## STATED EXERCISE
Please identify every line in the records that contains the string "coord" and copy each of those lines in full. Case counts.

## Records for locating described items
>>>

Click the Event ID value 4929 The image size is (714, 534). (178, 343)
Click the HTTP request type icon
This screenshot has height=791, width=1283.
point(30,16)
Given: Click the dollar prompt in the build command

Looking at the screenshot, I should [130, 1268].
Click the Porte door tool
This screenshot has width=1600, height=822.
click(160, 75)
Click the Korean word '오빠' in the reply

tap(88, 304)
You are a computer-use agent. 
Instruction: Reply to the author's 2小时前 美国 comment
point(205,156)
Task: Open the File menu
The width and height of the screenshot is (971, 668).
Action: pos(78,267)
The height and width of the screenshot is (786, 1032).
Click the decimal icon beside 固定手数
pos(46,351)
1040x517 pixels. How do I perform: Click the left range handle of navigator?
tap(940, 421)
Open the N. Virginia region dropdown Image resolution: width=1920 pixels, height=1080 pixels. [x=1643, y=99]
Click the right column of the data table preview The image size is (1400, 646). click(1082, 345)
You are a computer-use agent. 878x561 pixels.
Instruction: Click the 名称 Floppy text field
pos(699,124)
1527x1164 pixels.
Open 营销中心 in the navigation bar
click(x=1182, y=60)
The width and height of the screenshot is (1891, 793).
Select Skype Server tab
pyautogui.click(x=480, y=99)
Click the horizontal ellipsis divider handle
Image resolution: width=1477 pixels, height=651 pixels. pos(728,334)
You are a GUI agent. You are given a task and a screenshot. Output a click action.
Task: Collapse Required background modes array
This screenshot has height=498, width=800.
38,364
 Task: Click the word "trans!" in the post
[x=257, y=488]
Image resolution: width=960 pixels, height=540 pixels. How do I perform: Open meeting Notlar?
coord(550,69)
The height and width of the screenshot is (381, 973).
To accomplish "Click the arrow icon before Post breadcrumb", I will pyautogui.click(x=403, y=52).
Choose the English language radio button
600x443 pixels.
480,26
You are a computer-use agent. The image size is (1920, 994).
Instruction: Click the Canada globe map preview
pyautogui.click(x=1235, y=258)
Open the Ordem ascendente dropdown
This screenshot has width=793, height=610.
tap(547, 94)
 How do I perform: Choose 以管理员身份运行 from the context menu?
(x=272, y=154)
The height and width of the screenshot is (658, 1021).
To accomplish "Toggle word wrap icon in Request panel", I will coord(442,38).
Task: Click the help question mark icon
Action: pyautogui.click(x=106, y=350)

<<<

## THE COMPLETED TASK
coord(550,69)
To accomplish "Toggle word wrap icon in Request panel", I will coord(442,38).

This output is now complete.